# [Extract to read]
################

Inquests open into tragic rail and river deaths

Published in News

INQUESTS have opened today into the deaths of two men who died in York.

Steven Michael Lamb, 32, of Copmanthorpe, is provisionally thought to have died of head injuries consistent with being hit by a train, York Coroner’s Court was told today.

The court heard Mr Lamb had suffered depression before he went missing.
Coroner Donald Coverdale said he visited his GP on January 14 when he presented as depressed with suicidal thoughts. On January 16 he was reported missing.

“At 8.28am on January 17, British Transport Police were notified a body was lying on tracks at Earfit Lane in Copmanthorpe,” said Mr Coverdale.

Mr Lamb worked as a signals and telecommunications technician. His wife Hannah helped with his identification.

The inquest was adjourned pending further enquries and for funeral arrangements to be made.

################

[Saved data entries]

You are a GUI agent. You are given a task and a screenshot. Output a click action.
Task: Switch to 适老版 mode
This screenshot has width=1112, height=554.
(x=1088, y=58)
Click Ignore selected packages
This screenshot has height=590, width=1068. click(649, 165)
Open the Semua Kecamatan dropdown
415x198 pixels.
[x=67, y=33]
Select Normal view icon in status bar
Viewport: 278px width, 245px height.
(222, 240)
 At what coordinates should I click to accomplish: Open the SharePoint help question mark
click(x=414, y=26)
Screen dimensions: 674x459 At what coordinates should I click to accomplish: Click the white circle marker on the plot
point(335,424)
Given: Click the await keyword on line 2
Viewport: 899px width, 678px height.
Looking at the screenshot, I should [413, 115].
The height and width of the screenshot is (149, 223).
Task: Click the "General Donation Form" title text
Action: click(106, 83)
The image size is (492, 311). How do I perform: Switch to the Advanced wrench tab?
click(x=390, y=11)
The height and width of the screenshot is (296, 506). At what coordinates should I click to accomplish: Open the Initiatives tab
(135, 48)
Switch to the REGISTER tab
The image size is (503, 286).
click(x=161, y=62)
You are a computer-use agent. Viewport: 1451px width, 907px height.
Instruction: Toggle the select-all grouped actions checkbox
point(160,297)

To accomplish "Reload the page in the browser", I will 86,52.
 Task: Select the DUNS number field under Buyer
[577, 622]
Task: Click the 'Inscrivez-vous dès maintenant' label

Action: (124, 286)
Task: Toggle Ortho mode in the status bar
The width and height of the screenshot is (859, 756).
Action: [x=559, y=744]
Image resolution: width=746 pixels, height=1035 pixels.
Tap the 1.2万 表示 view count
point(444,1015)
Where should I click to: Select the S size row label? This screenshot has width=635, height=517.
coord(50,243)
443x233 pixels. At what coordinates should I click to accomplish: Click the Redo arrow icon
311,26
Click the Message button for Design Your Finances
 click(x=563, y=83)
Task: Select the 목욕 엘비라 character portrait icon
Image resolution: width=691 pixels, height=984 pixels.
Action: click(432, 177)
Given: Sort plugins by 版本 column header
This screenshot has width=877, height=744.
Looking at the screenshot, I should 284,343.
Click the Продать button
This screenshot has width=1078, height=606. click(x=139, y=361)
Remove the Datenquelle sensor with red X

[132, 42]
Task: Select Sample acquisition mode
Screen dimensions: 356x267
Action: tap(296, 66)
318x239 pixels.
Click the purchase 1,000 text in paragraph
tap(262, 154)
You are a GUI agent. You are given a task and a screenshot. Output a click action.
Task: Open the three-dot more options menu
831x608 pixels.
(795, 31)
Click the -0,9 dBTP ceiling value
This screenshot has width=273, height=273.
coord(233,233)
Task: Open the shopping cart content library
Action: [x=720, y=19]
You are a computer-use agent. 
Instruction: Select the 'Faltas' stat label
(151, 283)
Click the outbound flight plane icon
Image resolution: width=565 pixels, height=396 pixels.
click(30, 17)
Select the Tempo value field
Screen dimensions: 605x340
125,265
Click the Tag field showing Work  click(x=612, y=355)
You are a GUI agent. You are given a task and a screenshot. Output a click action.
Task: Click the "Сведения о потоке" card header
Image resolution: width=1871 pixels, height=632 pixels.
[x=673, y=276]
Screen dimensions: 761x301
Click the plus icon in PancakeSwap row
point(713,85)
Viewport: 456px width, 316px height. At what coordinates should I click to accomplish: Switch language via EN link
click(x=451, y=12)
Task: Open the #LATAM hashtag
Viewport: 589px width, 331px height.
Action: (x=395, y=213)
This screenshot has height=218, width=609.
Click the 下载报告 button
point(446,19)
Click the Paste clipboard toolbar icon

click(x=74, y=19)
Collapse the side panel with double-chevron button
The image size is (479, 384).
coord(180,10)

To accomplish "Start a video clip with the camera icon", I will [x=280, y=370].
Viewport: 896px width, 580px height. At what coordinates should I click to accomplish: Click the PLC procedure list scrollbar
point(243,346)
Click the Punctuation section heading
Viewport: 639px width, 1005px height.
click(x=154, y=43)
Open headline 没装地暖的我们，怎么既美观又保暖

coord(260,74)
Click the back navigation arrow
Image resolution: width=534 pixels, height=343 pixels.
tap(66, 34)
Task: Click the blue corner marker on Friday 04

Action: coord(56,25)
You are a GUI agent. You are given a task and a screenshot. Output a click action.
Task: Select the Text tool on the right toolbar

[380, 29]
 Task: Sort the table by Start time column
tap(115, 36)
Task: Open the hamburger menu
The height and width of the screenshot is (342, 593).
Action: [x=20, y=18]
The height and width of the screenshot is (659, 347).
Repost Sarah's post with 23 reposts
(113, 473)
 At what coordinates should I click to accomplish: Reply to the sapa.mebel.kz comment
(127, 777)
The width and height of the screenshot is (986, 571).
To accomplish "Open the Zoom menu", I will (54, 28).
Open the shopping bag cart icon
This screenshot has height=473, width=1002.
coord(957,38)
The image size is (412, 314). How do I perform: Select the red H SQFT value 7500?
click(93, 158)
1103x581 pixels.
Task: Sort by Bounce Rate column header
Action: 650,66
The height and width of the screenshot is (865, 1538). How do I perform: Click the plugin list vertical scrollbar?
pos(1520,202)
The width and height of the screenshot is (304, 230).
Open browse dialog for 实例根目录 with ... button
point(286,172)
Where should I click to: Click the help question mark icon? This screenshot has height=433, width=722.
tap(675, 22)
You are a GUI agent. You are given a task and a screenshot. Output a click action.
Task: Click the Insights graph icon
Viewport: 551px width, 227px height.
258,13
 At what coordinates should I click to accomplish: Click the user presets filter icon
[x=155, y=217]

################

# [Problems to work on]
• A. According to the news report on the York inquests, what was Steven Michael Lamb's job?
• B. Carry on the news report on the York inquests, picking up after its last sentence.

# [Your written answers]
• A. He worked as a signals and telecommunications technician.

• B.
An inquest also opened today into the death of Christopher John Baker, 29, whose body was found in the River Ouse on Saturday.

Mr Baker, of Albemarle Road, had been missing since December 20 when he was seen to get out of his car at the traffic lights on Skeldergate Bridge and to jump over the walls into Tower Gardens.

A number of personal effects were found which confirmed the body was that of Mr Baker, a trainee accountant, Mr Coverdale said.

A postmortem examination by Dr Isabelle Hanson, pathologist at York Hospital, gave the provsional cause of death as submersion in water.

Anyone experiencing feelings of depression and contemplating suicide can phone York Samaritans on 01904 655888.